§ **WHAT THE EXERCISE ASKS**
Each of the entries should be output exactly, with nothing left out.

§ **RECORDS PROVIDED**
BEGIN

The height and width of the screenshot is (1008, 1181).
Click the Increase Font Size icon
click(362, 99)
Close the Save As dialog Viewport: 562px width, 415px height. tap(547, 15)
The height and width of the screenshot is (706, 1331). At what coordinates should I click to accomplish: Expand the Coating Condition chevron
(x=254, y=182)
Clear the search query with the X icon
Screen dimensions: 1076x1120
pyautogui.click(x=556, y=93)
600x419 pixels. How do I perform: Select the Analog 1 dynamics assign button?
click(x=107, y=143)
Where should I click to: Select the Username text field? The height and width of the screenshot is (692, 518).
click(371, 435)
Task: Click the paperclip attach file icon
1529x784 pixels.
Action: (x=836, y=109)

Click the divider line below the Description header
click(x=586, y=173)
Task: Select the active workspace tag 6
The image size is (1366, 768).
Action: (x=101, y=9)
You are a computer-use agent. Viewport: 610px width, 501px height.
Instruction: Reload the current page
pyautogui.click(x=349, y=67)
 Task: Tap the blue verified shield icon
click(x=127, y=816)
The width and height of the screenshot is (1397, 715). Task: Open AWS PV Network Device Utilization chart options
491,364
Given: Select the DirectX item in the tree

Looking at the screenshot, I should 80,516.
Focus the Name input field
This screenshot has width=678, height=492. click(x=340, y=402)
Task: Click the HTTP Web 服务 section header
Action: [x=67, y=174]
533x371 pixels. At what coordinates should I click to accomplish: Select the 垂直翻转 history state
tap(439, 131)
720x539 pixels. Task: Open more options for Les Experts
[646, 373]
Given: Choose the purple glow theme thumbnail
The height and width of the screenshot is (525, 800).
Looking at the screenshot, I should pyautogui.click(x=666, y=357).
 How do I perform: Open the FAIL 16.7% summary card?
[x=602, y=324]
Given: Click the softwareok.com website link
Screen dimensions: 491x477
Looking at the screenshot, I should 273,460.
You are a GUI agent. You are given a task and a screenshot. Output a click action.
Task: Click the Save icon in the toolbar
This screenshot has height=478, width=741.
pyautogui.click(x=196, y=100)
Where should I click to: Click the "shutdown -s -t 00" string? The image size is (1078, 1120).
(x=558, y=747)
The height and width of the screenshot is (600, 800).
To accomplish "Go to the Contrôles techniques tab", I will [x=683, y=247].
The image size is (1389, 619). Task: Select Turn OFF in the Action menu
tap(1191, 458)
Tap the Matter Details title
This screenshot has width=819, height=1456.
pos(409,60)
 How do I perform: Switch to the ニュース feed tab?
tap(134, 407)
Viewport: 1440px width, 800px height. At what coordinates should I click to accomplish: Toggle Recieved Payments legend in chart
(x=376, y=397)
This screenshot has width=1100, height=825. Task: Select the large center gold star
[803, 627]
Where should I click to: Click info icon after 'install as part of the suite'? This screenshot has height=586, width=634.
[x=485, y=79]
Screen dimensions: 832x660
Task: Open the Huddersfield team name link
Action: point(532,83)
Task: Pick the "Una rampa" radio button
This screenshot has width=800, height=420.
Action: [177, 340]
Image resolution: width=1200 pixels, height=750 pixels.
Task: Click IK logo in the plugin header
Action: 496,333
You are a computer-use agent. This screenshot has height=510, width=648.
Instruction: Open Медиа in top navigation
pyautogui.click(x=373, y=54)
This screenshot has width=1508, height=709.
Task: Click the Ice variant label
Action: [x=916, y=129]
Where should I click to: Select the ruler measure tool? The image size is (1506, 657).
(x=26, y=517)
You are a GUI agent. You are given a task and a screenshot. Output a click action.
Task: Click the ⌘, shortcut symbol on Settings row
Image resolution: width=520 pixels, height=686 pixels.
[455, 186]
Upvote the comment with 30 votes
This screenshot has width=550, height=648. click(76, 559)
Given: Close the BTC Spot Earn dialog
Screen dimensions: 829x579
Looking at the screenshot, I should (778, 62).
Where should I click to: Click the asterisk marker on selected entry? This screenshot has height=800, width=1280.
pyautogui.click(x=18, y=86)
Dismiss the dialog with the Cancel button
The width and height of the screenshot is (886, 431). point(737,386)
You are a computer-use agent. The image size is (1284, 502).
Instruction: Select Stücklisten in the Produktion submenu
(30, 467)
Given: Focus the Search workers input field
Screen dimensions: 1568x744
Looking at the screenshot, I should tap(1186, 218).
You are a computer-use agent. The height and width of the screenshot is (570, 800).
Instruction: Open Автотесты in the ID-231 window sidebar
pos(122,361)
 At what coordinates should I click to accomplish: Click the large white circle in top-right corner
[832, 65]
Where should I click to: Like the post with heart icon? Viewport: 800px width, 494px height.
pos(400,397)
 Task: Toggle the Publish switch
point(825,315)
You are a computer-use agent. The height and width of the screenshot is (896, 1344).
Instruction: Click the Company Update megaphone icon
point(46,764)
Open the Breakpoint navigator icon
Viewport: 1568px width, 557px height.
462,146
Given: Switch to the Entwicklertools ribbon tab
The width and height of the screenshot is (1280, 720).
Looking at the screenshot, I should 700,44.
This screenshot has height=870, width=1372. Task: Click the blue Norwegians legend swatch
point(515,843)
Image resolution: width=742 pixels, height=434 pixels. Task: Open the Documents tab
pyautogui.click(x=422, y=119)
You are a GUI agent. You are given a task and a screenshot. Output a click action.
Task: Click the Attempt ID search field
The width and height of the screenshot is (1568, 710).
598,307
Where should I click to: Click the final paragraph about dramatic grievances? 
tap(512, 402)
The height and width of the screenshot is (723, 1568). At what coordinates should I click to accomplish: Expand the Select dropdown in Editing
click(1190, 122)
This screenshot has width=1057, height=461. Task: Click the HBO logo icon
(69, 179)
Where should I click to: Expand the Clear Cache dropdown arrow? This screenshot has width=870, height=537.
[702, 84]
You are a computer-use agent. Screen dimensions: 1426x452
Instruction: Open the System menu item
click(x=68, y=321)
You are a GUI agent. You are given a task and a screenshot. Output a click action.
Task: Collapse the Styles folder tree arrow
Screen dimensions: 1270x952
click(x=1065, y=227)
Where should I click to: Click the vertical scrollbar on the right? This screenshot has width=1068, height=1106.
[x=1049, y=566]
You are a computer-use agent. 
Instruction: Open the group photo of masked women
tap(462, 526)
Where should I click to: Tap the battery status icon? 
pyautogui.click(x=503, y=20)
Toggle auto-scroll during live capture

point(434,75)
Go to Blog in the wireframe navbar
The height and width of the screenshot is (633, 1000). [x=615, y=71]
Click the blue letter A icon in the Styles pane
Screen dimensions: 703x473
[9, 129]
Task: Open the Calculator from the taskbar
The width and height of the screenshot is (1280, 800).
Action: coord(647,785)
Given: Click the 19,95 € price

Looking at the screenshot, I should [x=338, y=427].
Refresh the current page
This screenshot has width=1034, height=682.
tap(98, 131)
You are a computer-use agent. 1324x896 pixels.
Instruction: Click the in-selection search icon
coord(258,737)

END

§ **COMPLETED TASK**
The height and width of the screenshot is (1008, 1181).
Click the Increase Font Size icon
click(362, 99)
Close the Save As dialog Viewport: 562px width, 415px height. tap(547, 15)
The height and width of the screenshot is (706, 1331). At what coordinates should I click to accomplish: Expand the Coating Condition chevron
(x=254, y=182)
Clear the search query with the X icon
Screen dimensions: 1076x1120
pyautogui.click(x=556, y=93)
600x419 pixels. How do I perform: Select the Analog 1 dynamics assign button?
click(x=107, y=143)
Where should I click to: Select the Username text field? The height and width of the screenshot is (692, 518).
click(371, 435)
Task: Click the paperclip attach file icon
1529x784 pixels.
Action: (x=836, y=109)

Click the divider line below the Description header
click(x=586, y=173)
Task: Select the active workspace tag 6
The image size is (1366, 768).
Action: (x=101, y=9)
You are a computer-use agent. Viewport: 610px width, 501px height.
Instruction: Reload the current page
pyautogui.click(x=349, y=67)
 Task: Tap the blue verified shield icon
click(x=127, y=816)
The width and height of the screenshot is (1397, 715). Task: Open AWS PV Network Device Utilization chart options
491,364
Given: Select the DirectX item in the tree

Looking at the screenshot, I should 80,516.
Focus the Name input field
This screenshot has width=678, height=492. click(x=340, y=402)
Task: Click the HTTP Web 服务 section header
Action: [x=67, y=174]
533x371 pixels. At what coordinates should I click to accomplish: Select the 垂直翻转 history state
tap(439, 131)
720x539 pixels. Task: Open more options for Les Experts
[646, 373]
Given: Choose the purple glow theme thumbnail
The height and width of the screenshot is (525, 800).
Looking at the screenshot, I should pyautogui.click(x=666, y=357).
 How do I perform: Open the FAIL 16.7% summary card?
[x=602, y=324]
Given: Click the softwareok.com website link
Screen dimensions: 491x477
Looking at the screenshot, I should 273,460.
You are a GUI agent. You are given a task and a screenshot. Output a click action.
Task: Click the Save icon in the toolbar
This screenshot has height=478, width=741.
pyautogui.click(x=196, y=100)
Where should I click to: Click the "shutdown -s -t 00" string? The image size is (1078, 1120).
(x=558, y=747)
The height and width of the screenshot is (600, 800).
To accomplish "Go to the Contrôles techniques tab", I will [x=683, y=247].
The image size is (1389, 619). Task: Select Turn OFF in the Action menu
tap(1191, 458)
Tap the Matter Details title
This screenshot has width=819, height=1456.
pos(409,60)
 How do I perform: Switch to the ニュース feed tab?
tap(134, 407)
Viewport: 1440px width, 800px height. At what coordinates should I click to accomplish: Toggle Recieved Payments legend in chart
(x=376, y=397)
This screenshot has width=1100, height=825. Task: Select the large center gold star
[803, 627]
Where should I click to: Click info icon after 'install as part of the suite'? This screenshot has height=586, width=634.
[x=485, y=79]
Screen dimensions: 832x660
Task: Open the Huddersfield team name link
Action: point(532,83)
Task: Pick the "Una rampa" radio button
This screenshot has width=800, height=420.
Action: [177, 340]
Image resolution: width=1200 pixels, height=750 pixels.
Task: Click IK logo in the plugin header
Action: 496,333
You are a computer-use agent. This screenshot has height=510, width=648.
Instruction: Open Медиа in top navigation
pyautogui.click(x=373, y=54)
This screenshot has width=1508, height=709.
Task: Click the Ice variant label
Action: [x=916, y=129]
Where should I click to: Select the ruler measure tool? The image size is (1506, 657).
(x=26, y=517)
You are a GUI agent. You are given a task and a screenshot. Output a click action.
Task: Click the ⌘, shortcut symbol on Settings row
Image resolution: width=520 pixels, height=686 pixels.
[455, 186]
Upvote the comment with 30 votes
This screenshot has width=550, height=648. click(76, 559)
Given: Close the BTC Spot Earn dialog
Screen dimensions: 829x579
Looking at the screenshot, I should (778, 62).
Where should I click to: Click the asterisk marker on selected entry? This screenshot has height=800, width=1280.
pyautogui.click(x=18, y=86)
Dismiss the dialog with the Cancel button
The width and height of the screenshot is (886, 431). point(737,386)
You are a computer-use agent. The image size is (1284, 502).
Instruction: Select Stücklisten in the Produktion submenu
(30, 467)
Given: Focus the Search workers input field
Screen dimensions: 1568x744
Looking at the screenshot, I should tap(1186, 218).
You are a computer-use agent. The height and width of the screenshot is (570, 800).
Instruction: Open Автотесты in the ID-231 window sidebar
pos(122,361)
 At what coordinates should I click to accomplish: Click the large white circle in top-right corner
[832, 65]
Where should I click to: Like the post with heart icon? Viewport: 800px width, 494px height.
pos(400,397)
 Task: Toggle the Publish switch
point(825,315)
You are a computer-use agent. The height and width of the screenshot is (896, 1344).
Instruction: Click the Company Update megaphone icon
point(46,764)
Open the Breakpoint navigator icon
Viewport: 1568px width, 557px height.
462,146
Given: Switch to the Entwicklertools ribbon tab
The width and height of the screenshot is (1280, 720).
Looking at the screenshot, I should 700,44.
This screenshot has height=870, width=1372. Task: Click the blue Norwegians legend swatch
point(515,843)
Image resolution: width=742 pixels, height=434 pixels. Task: Open the Documents tab
pyautogui.click(x=422, y=119)
You are a GUI agent. You are given a task and a screenshot. Output a click action.
Task: Click the Attempt ID search field
The width and height of the screenshot is (1568, 710).
598,307
Where should I click to: Click the final paragraph about dramatic grievances? 
tap(512, 402)
The height and width of the screenshot is (723, 1568). At what coordinates should I click to accomplish: Expand the Select dropdown in Editing
click(1190, 122)
This screenshot has width=1057, height=461. Task: Click the HBO logo icon
(69, 179)
Where should I click to: Expand the Clear Cache dropdown arrow? This screenshot has width=870, height=537.
[702, 84]
You are a computer-use agent. Screen dimensions: 1426x452
Instruction: Open the System menu item
click(x=68, y=321)
You are a GUI agent. You are given a task and a screenshot. Output a click action.
Task: Collapse the Styles folder tree arrow
Screen dimensions: 1270x952
click(x=1065, y=227)
Where should I click to: Click the vertical scrollbar on the right? This screenshot has width=1068, height=1106.
[x=1049, y=566]
You are a computer-use agent. 
Instruction: Open the group photo of masked women
tap(462, 526)
Where should I click to: Tap the battery status icon? 
pyautogui.click(x=503, y=20)
Toggle auto-scroll during live capture

point(434,75)
Go to Blog in the wireframe navbar
The height and width of the screenshot is (633, 1000). [x=615, y=71]
Click the blue letter A icon in the Styles pane
Screen dimensions: 703x473
[9, 129]
Task: Open the Calculator from the taskbar
The width and height of the screenshot is (1280, 800).
Action: coord(647,785)
Given: Click the 19,95 € price

Looking at the screenshot, I should [x=338, y=427].
Refresh the current page
This screenshot has width=1034, height=682.
tap(98, 131)
You are a computer-use agent. 1324x896 pixels.
Instruction: Click the in-selection search icon
coord(258,737)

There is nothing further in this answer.